This is a slightly modified version of the problem found in Berger & Casella "Statistical Inference" (5.32). I think my proof is correct, but I'd like to be sure I did not mess up anything.
Let $X_i$ be a sequence of random variables such that $\mathbb{P}[X_i > 0] = 1 \ \forall i$, and the sequence converges in probability to a random variable $X$ which is also positive almost surely.
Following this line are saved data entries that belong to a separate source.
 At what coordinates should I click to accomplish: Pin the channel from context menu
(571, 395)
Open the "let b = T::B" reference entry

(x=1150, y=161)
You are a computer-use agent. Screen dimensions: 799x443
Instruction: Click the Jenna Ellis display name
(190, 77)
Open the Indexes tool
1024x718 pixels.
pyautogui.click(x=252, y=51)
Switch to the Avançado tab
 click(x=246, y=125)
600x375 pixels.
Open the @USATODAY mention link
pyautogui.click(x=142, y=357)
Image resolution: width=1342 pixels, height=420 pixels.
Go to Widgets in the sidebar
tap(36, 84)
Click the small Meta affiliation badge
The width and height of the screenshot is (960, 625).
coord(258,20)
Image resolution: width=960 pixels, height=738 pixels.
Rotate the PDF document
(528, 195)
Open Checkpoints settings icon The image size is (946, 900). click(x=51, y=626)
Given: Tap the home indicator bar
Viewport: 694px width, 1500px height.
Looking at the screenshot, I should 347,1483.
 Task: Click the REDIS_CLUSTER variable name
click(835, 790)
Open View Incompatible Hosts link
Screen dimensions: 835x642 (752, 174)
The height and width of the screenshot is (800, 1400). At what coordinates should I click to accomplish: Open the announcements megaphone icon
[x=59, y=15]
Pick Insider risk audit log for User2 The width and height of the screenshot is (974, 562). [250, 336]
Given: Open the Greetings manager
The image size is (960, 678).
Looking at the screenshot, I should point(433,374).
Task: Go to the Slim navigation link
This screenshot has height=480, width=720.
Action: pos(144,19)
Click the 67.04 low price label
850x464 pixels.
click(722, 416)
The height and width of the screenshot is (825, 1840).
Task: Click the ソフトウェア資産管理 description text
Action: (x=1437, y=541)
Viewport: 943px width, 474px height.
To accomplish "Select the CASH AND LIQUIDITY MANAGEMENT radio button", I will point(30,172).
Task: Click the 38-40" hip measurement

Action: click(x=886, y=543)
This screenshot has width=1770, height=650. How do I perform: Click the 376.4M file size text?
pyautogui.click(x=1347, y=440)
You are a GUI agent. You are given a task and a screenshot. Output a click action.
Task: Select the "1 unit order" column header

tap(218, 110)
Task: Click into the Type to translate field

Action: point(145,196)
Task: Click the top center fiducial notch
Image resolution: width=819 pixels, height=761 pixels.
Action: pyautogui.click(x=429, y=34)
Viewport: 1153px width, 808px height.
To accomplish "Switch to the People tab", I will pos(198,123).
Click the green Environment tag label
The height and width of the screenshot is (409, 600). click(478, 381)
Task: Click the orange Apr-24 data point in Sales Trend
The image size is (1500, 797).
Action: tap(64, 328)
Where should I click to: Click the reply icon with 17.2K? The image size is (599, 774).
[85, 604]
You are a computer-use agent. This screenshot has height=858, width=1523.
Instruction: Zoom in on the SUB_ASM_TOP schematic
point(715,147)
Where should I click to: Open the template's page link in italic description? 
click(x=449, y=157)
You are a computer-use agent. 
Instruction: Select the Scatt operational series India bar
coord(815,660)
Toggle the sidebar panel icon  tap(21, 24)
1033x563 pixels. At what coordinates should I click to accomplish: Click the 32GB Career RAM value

Prove that $Y_i = \sqrt{X_i}$ converges in probability to $Y = \sqrt{X}$.
$\textbf{Proof}$.
First, we have $|\sqrt{X_n} - \sqrt{X}| \leq \sqrt{|X_n - X|}$.
Fix $\epsilon > 0$.
From that, we can write: $$\mathbb{P}[|\sqrt{X_n} - \sqrt{X}| < \epsilon] \geq \mathbb{P}[|\sqrt{X_n} - \sqrt{X}| < \sqrt{\epsilon}] \geq \mathbb{P}[|\sqrt{|X_n - X|} < \sqrt{\epsilon}] = \mathbb{P}[|X_n - X| < \epsilon]$$
Since $\mathbb{P}[|X_n - X| < \epsilon] = 1$ eventually $\mathbb{P}[|\sqrt{X_n} - \sqrt{X}| < \epsilon] = 1$ eventually, completing the proof.